I’ve learned a thing or two over the years from my critique group member and friend, Uma Krishnaswami. One thing I’ve heard her often repeat is the reminder that XYZ isn’t the art form. The story is the art form. XYZ might be an author’s note or a system for gathering research or any of the myriad other things that go into the writing life (…or regular life, if you want to extend the metaphor).
This is something I’ve been thinking about as I explore my next verse novel, The Burning Season, through first-round edits.* Early edits are traditionally the messiest. The biggest changes happen in this phase. I threw out two thirds of Jasper in edit rounds one and two (meaning I did it twice over) and two thirds of Miraculous in that book’s first round. It’s hard. It happens. And if it makes the book better, it’s got to be done.
I am prone to categorize and measure and analyze the way I work, the things I read, and the big and little ways I conduct my life. I have a bit of Ben Franklin in me, a friend likes to say. I like goals! Records! Comparisons! But a problem arises when I decide this is the way I do XYZ. The more I force my approach to my work or insist it unfolds in a way similar to how it’s happened in the past, the more I realize I’m making the system the art form.
So. Here I am showing up to my edits most days of the week. Sometimes it looks like what I’ve done with other novels. Sometimes it doesn’t. A book will teach you how to write it. That’s something else Uma told me once.

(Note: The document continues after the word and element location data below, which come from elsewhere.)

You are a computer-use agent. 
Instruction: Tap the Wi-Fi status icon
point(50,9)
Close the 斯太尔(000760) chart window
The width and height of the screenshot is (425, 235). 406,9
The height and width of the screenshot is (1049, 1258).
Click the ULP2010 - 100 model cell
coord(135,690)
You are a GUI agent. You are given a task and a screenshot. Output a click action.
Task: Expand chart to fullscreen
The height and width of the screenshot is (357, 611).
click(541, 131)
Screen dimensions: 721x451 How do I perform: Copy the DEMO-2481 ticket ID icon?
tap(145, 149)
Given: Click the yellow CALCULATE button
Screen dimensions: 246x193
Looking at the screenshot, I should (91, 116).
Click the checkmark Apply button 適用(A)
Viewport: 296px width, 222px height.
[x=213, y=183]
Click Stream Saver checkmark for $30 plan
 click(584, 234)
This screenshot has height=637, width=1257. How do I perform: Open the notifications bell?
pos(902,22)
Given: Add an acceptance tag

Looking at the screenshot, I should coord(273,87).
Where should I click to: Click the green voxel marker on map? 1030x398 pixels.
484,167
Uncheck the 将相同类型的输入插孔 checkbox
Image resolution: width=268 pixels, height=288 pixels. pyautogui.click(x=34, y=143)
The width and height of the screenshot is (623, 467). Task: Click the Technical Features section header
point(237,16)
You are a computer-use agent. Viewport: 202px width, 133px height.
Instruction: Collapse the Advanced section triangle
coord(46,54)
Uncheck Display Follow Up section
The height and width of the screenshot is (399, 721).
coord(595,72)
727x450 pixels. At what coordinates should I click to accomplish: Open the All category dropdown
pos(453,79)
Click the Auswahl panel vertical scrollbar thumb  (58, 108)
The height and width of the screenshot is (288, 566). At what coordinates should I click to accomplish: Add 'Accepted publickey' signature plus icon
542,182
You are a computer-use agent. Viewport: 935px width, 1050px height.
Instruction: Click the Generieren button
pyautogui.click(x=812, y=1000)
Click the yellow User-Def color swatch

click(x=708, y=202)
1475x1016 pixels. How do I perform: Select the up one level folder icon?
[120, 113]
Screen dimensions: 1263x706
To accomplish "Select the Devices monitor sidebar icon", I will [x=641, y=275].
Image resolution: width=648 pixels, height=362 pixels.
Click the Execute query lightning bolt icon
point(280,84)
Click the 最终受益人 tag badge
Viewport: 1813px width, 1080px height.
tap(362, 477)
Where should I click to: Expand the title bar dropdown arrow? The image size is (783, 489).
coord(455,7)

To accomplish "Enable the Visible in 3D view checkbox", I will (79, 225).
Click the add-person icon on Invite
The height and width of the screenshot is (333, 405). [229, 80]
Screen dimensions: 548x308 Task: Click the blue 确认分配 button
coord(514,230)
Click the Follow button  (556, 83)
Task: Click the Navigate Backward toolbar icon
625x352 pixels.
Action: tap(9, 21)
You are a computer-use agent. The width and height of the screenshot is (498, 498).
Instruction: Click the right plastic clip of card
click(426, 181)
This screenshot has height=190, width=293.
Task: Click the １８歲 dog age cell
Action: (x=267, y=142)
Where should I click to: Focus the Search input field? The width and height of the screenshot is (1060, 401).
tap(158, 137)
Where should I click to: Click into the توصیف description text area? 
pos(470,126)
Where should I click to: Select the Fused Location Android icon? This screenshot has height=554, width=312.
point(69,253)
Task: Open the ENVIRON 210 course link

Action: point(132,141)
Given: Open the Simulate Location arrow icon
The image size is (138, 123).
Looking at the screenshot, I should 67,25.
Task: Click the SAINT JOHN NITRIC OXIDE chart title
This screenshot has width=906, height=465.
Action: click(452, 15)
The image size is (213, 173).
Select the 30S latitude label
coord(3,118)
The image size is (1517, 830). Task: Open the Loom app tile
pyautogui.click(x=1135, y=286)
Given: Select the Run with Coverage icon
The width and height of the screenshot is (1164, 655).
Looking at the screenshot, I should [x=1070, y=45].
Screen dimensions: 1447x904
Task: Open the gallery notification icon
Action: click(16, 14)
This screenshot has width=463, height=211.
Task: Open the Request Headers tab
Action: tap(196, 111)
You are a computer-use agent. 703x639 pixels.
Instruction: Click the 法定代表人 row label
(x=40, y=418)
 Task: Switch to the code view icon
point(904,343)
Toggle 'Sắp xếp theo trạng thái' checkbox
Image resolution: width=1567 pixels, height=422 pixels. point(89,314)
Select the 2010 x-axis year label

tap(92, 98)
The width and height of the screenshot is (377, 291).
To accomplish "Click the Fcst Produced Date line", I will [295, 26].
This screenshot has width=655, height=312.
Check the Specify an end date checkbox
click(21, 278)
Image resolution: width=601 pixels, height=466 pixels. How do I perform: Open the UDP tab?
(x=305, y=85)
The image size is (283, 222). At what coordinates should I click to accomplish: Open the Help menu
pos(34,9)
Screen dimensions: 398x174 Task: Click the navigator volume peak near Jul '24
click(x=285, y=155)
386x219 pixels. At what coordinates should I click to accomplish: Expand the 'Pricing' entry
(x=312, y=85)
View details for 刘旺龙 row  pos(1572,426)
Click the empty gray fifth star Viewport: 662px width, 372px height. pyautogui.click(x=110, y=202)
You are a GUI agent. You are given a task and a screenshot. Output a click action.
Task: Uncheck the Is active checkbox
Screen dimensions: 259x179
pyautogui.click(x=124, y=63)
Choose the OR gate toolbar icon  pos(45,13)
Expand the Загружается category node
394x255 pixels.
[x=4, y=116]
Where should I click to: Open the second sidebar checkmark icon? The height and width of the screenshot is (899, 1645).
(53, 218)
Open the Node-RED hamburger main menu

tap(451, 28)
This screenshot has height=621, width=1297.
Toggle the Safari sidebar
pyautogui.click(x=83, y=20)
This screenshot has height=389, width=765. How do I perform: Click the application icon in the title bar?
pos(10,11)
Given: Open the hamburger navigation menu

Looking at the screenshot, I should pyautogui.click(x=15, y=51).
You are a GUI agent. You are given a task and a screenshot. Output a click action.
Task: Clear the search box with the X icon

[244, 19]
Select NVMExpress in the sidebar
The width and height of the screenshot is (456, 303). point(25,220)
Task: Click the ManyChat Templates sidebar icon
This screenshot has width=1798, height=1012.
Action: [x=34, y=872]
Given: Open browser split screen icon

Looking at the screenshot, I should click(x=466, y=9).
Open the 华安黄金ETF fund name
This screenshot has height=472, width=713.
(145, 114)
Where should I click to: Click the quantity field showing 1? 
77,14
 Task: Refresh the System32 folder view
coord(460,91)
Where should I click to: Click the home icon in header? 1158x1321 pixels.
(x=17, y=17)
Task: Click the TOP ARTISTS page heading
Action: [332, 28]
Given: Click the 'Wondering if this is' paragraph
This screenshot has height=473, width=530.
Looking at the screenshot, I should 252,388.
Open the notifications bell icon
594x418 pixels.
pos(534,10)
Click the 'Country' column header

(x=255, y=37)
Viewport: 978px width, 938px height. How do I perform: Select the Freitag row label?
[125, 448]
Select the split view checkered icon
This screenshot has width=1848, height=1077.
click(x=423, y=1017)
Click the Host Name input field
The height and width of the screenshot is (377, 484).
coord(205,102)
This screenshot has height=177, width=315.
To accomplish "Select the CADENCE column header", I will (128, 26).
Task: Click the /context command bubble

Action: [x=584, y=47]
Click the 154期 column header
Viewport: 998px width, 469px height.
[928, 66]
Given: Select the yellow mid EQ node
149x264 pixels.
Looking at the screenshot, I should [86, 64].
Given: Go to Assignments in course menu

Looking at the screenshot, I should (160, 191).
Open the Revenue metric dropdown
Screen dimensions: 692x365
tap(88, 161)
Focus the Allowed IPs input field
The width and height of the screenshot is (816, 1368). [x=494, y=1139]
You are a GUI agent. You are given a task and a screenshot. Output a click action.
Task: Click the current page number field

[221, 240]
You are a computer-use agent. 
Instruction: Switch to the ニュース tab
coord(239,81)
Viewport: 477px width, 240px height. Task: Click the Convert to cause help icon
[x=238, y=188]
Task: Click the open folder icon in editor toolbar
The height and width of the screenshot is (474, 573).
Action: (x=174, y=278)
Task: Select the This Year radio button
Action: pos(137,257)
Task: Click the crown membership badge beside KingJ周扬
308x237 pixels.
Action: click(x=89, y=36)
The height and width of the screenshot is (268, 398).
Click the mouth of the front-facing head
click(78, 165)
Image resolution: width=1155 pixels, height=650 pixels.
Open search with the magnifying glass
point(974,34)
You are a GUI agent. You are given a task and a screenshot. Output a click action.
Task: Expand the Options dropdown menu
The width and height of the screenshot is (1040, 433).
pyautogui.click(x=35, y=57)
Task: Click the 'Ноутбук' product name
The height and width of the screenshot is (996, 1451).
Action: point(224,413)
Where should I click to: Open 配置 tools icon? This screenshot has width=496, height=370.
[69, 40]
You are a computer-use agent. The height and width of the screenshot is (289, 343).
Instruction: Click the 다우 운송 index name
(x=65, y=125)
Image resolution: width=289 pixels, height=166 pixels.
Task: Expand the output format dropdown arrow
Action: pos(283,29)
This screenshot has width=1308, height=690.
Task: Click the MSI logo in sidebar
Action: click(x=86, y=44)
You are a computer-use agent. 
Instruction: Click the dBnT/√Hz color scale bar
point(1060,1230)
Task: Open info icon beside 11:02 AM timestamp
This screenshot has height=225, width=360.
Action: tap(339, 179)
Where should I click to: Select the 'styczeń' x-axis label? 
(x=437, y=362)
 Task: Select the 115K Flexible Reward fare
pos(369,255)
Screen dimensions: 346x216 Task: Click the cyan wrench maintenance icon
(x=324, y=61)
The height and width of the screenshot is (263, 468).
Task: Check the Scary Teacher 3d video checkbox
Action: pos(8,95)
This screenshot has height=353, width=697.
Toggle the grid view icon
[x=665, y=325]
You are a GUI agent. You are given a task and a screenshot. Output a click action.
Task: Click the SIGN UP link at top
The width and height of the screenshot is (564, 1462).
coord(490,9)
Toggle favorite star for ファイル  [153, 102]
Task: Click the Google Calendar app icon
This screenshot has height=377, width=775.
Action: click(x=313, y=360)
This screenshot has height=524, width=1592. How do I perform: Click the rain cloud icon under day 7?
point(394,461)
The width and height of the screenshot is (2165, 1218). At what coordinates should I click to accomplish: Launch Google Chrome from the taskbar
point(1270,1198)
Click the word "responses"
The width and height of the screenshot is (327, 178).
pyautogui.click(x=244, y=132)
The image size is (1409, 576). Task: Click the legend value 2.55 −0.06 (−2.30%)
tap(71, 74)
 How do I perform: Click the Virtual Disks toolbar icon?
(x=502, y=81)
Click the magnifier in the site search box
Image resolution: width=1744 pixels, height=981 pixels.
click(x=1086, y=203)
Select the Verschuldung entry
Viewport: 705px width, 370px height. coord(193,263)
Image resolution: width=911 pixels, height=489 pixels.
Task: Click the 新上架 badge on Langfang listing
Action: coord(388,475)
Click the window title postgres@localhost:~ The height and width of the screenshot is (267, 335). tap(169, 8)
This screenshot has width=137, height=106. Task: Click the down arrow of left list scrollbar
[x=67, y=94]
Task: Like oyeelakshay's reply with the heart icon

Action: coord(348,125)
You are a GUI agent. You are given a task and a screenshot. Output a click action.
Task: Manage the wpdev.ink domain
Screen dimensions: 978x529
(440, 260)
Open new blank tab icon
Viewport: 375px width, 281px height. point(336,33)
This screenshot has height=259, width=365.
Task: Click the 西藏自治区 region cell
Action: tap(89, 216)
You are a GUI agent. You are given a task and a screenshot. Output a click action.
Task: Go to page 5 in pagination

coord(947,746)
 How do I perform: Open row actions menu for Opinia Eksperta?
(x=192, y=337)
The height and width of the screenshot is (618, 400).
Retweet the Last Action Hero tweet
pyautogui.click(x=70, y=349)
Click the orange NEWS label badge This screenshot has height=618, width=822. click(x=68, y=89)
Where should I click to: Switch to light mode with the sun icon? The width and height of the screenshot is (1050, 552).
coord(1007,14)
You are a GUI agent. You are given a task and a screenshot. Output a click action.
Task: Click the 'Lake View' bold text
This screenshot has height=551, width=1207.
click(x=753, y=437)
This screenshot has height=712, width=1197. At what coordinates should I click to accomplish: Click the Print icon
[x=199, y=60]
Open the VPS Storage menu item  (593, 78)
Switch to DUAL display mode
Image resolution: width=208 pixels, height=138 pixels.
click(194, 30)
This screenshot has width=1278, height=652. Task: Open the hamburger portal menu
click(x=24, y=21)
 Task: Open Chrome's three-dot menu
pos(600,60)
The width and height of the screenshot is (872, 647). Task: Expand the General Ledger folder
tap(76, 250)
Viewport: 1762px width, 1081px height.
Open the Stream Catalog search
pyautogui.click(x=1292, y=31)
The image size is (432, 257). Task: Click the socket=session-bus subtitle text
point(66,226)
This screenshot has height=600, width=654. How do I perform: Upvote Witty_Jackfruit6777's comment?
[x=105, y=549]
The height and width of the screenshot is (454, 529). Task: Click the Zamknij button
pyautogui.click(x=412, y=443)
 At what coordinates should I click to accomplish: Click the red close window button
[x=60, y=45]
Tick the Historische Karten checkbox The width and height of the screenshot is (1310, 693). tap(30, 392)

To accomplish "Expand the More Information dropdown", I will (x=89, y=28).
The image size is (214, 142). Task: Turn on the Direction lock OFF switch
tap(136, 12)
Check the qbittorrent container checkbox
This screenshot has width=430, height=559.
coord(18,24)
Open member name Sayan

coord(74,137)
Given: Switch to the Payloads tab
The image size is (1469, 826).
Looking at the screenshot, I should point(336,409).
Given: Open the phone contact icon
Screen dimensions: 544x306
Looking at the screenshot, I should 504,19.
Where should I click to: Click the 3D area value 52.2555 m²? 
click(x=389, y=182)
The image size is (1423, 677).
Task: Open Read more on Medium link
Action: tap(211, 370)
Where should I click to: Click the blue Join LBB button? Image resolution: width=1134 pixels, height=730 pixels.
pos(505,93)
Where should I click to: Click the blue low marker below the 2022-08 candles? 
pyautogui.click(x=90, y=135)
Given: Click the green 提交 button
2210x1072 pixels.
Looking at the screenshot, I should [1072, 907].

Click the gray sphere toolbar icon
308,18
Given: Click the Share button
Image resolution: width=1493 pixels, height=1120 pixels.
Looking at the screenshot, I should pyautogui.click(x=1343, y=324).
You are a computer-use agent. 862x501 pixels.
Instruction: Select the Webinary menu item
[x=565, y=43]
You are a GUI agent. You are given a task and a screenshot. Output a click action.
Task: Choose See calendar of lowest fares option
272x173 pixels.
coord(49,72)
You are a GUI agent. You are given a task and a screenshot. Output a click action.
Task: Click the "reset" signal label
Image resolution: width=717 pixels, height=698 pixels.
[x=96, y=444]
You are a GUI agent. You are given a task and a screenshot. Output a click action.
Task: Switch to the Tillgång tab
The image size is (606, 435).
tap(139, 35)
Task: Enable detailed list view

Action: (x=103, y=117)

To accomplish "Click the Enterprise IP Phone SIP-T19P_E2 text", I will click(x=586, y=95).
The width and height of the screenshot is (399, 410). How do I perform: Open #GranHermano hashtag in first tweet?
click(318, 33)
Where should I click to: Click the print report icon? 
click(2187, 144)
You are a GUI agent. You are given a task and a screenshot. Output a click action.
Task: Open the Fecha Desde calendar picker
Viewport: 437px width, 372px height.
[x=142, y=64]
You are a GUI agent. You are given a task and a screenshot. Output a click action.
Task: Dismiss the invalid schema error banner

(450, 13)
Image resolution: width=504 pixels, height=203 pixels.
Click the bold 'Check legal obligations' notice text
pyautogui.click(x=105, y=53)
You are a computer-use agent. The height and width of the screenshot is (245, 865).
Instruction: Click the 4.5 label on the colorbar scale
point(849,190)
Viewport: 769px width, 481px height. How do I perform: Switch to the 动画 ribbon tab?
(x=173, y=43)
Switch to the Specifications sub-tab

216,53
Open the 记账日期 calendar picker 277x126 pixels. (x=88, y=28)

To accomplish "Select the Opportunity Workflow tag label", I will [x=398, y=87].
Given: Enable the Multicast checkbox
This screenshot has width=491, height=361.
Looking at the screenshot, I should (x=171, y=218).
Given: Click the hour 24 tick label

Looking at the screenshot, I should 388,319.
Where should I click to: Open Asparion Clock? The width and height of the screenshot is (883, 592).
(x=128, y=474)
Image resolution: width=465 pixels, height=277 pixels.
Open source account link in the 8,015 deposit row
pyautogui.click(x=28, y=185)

Here I am trying my best to learn.
*A (confusing) clarification: authors often use the words edits and revision interchangeably. Revision is the big-picture work (sometimes called developmental edits) that happens before small-scale changes (called line edits). Copy edits are another thing entirely — grammatical and spelling errors and stylistic inconsistencies, to give a few examples. I’m sure it’s not helpful to learn that an editor writes an editorial letter to her author in order to guide revision.